* The problem
What is needed is an exact copy of the lines from the one containing "Image resolution: width=1079" through the last line of the records below, with no pictures.

* Information supplied
------------------------------------------------------------------------
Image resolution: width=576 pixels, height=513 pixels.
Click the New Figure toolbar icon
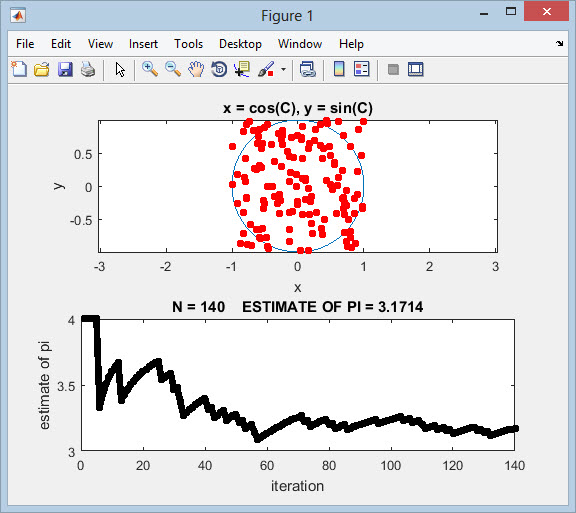(x=19, y=69)

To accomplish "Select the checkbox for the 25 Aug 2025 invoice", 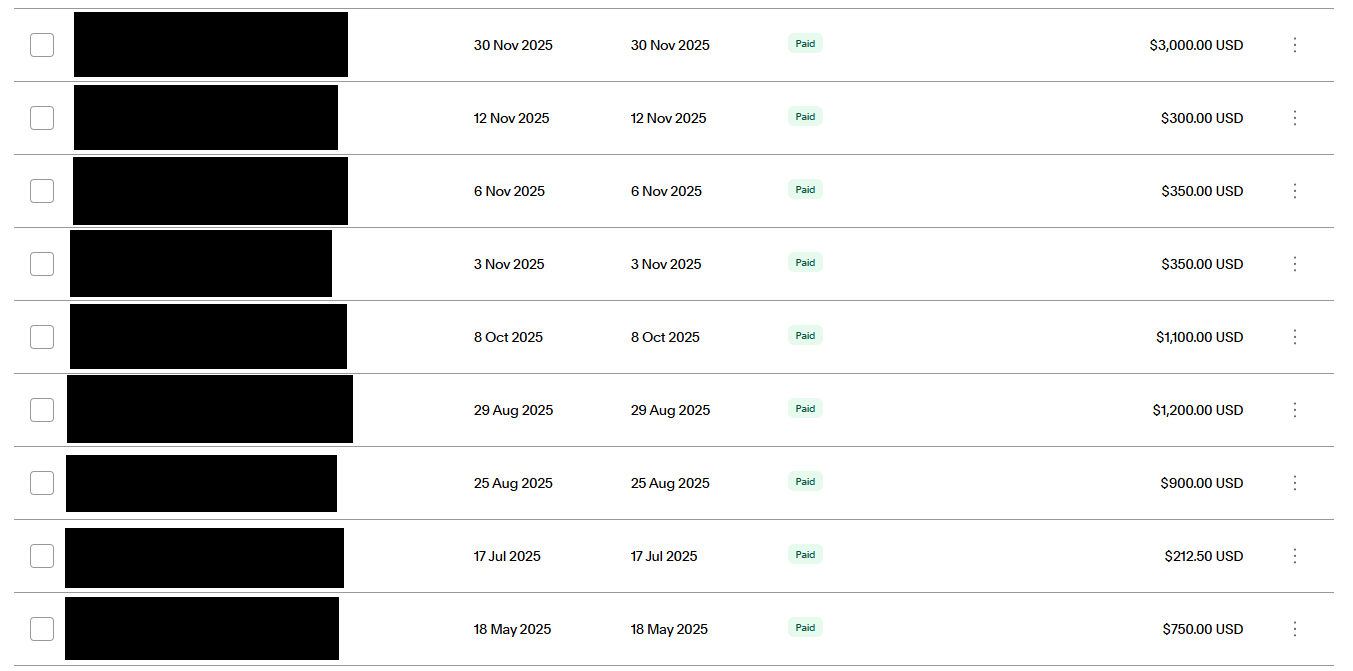I will (x=42, y=483).
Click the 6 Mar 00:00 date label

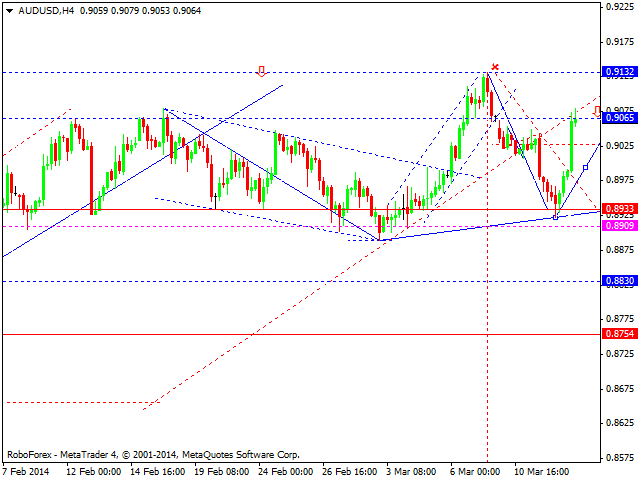point(472,471)

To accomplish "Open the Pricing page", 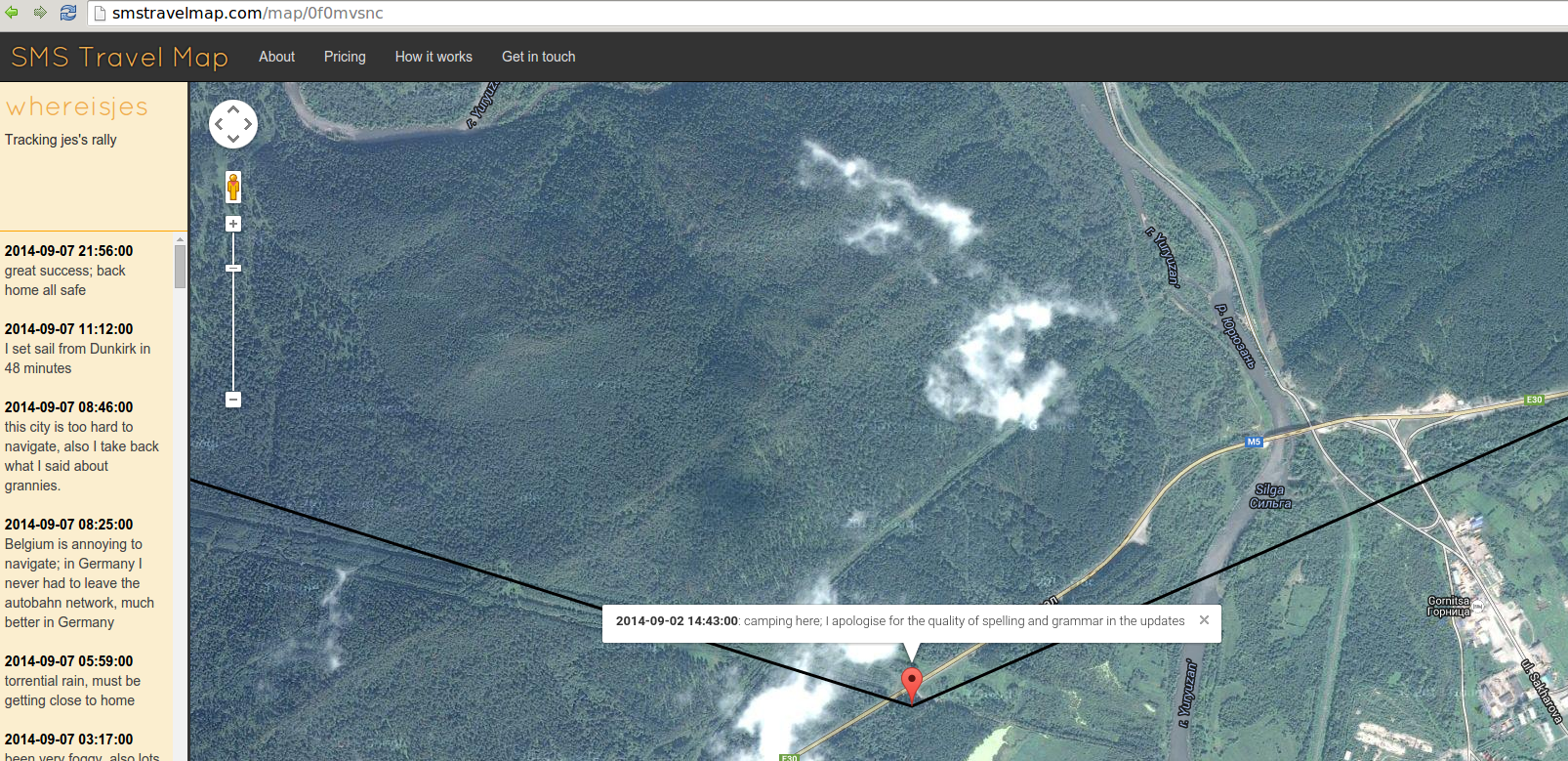I will tap(345, 57).
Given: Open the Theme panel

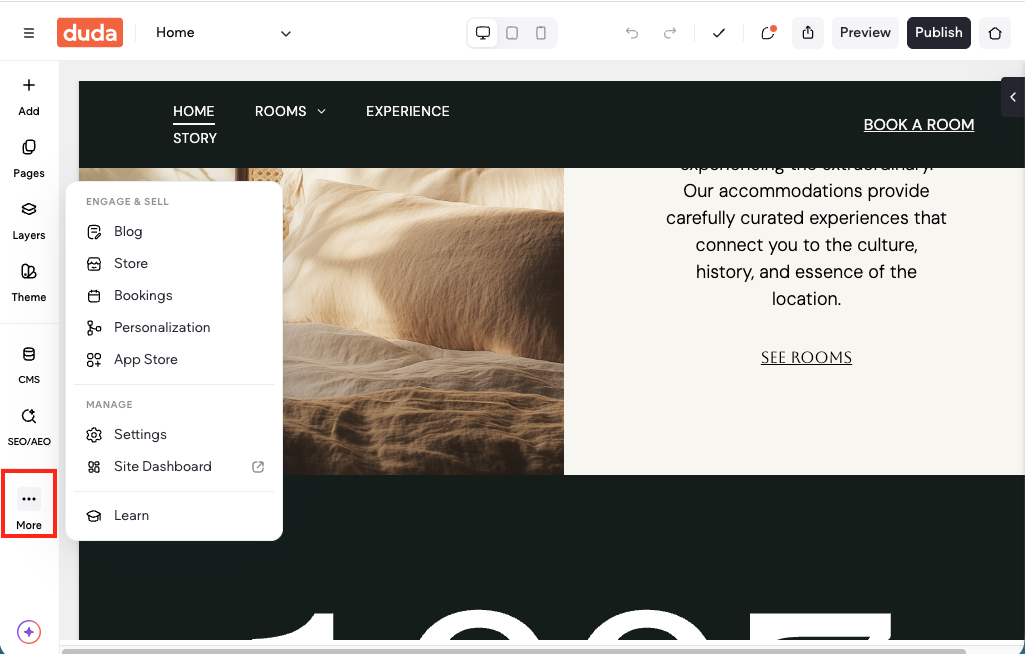Looking at the screenshot, I should point(29,282).
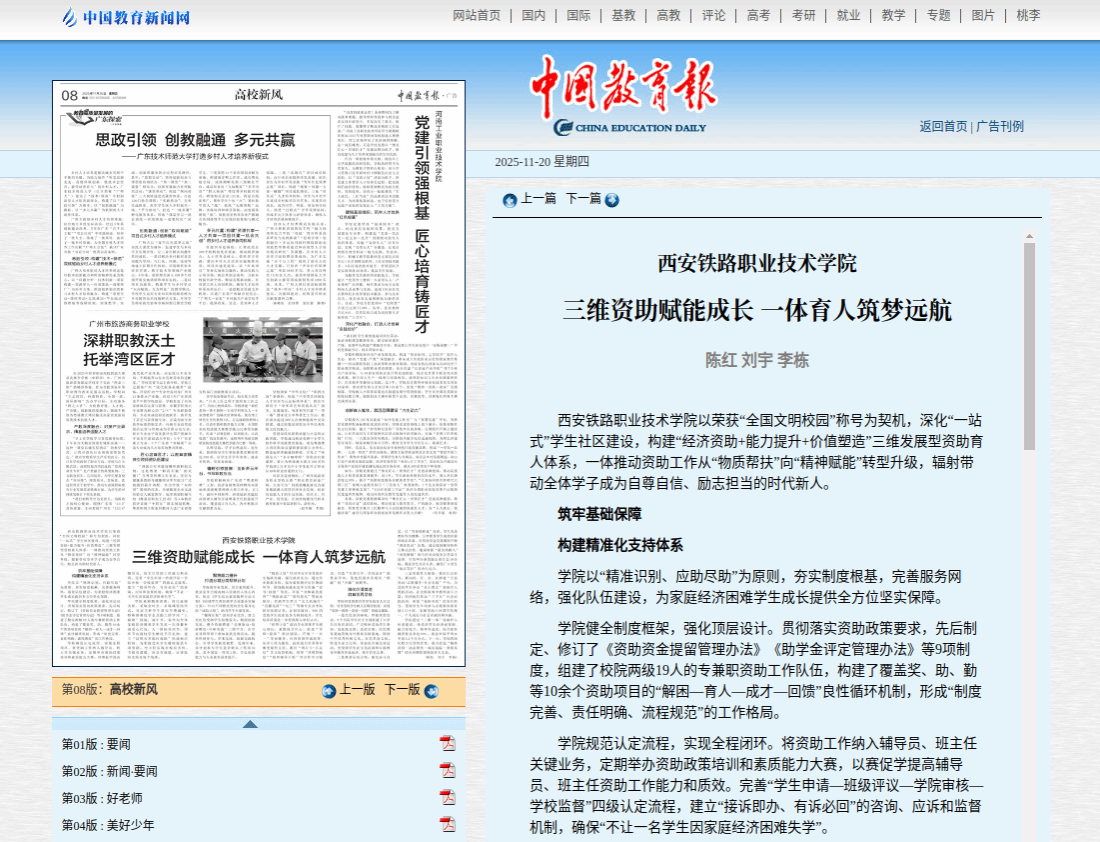Select 就业 in the top menu
1100x842 pixels.
point(848,15)
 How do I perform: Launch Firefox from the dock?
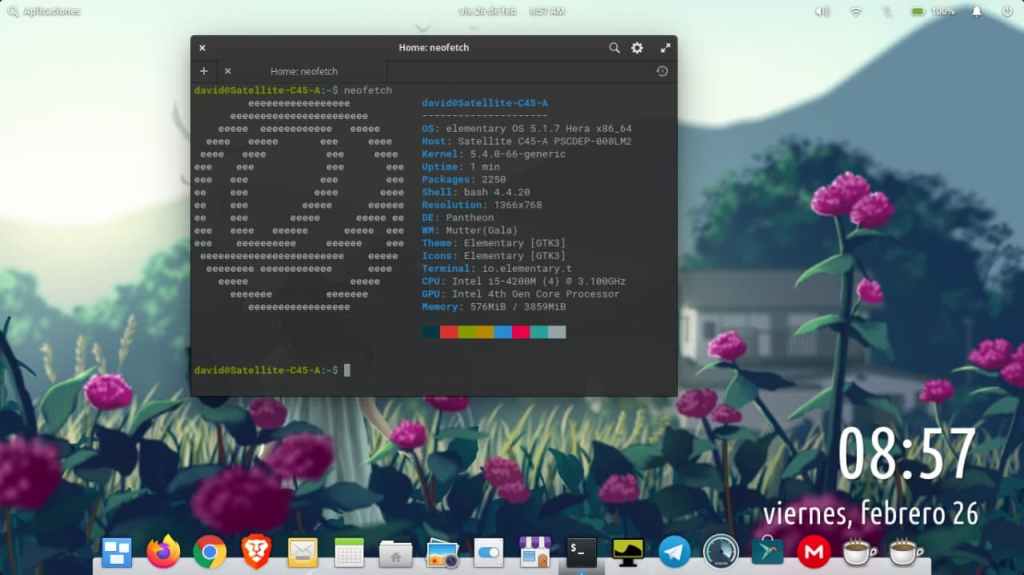163,552
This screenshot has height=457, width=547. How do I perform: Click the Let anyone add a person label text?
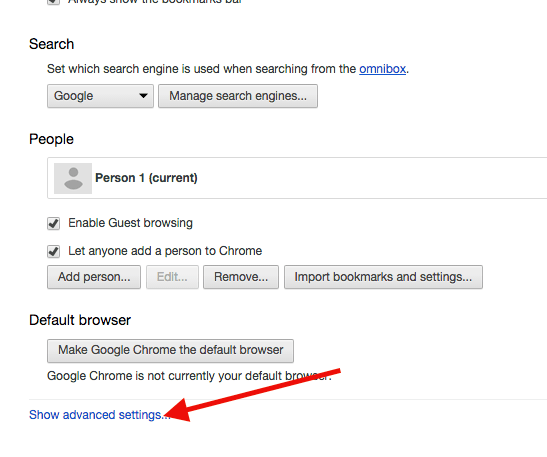point(165,251)
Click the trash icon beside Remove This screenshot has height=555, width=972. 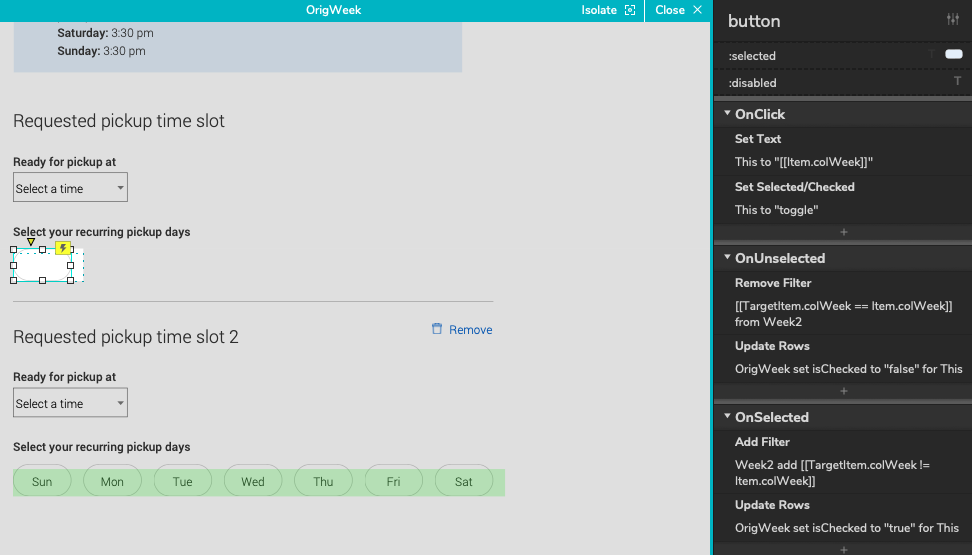pyautogui.click(x=437, y=329)
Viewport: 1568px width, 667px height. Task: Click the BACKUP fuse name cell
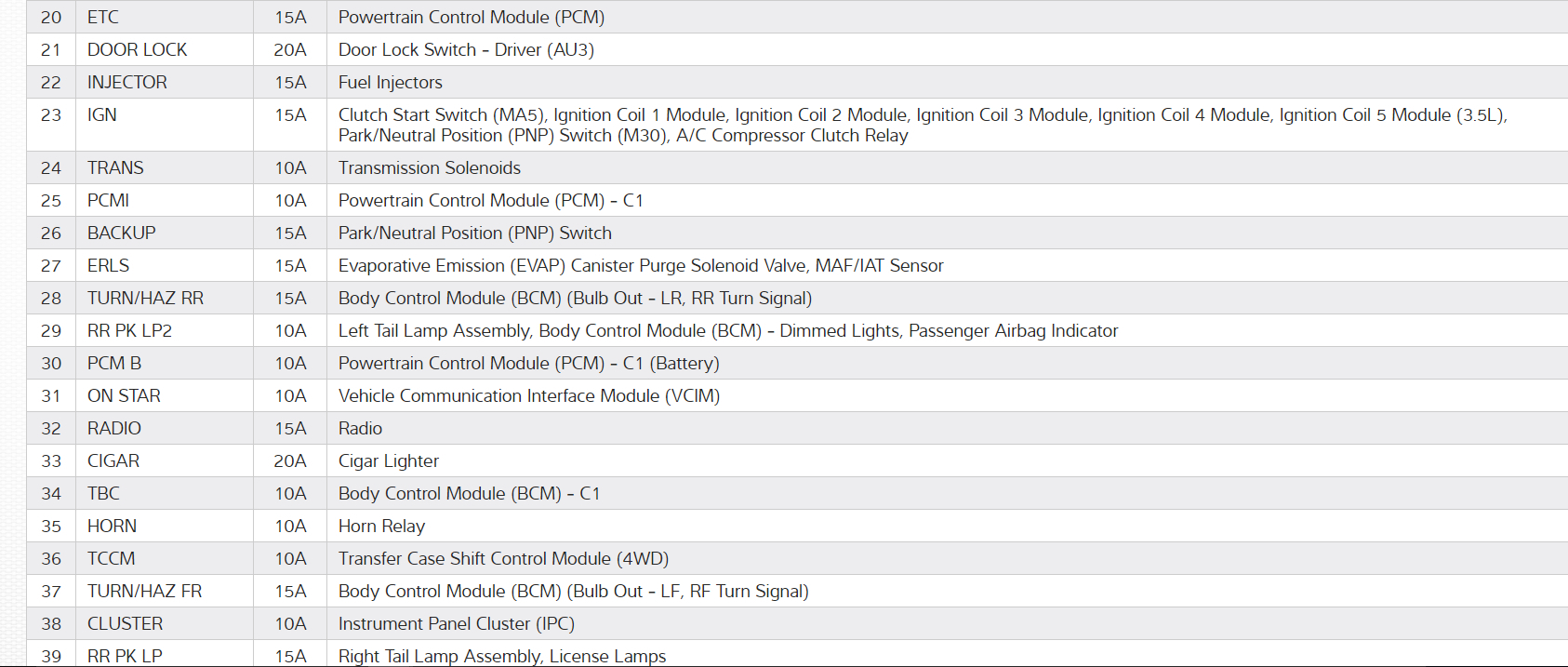121,233
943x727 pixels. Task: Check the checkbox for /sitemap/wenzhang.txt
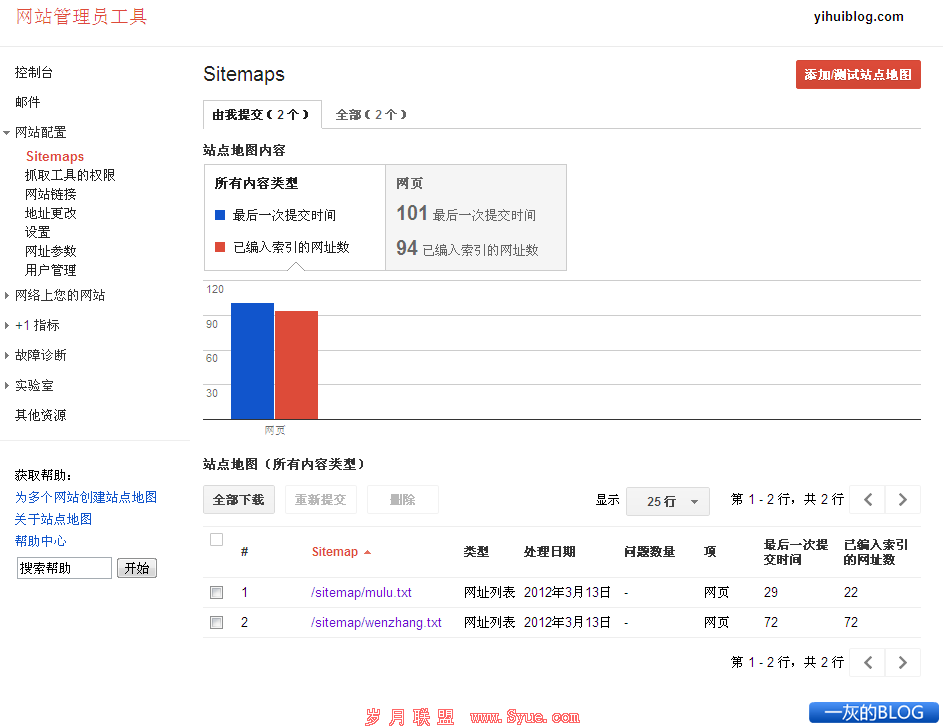(216, 621)
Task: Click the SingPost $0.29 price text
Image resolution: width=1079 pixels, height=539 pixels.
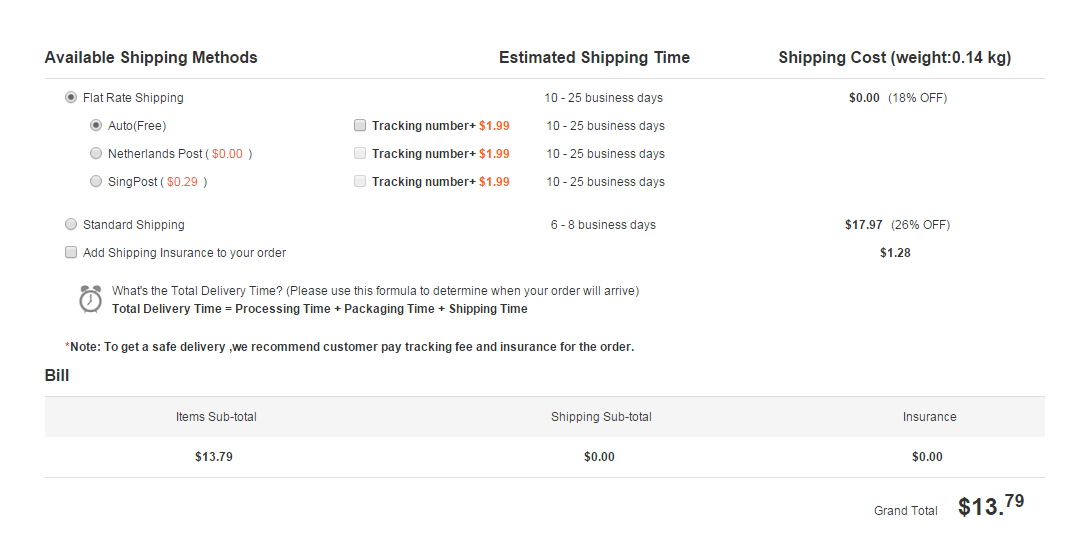Action: tap(182, 182)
------------------------------------------------------------------------
* Written answer
Image resolution: width=1079 pixels, height=539 pixels.
Action: tap(182, 182)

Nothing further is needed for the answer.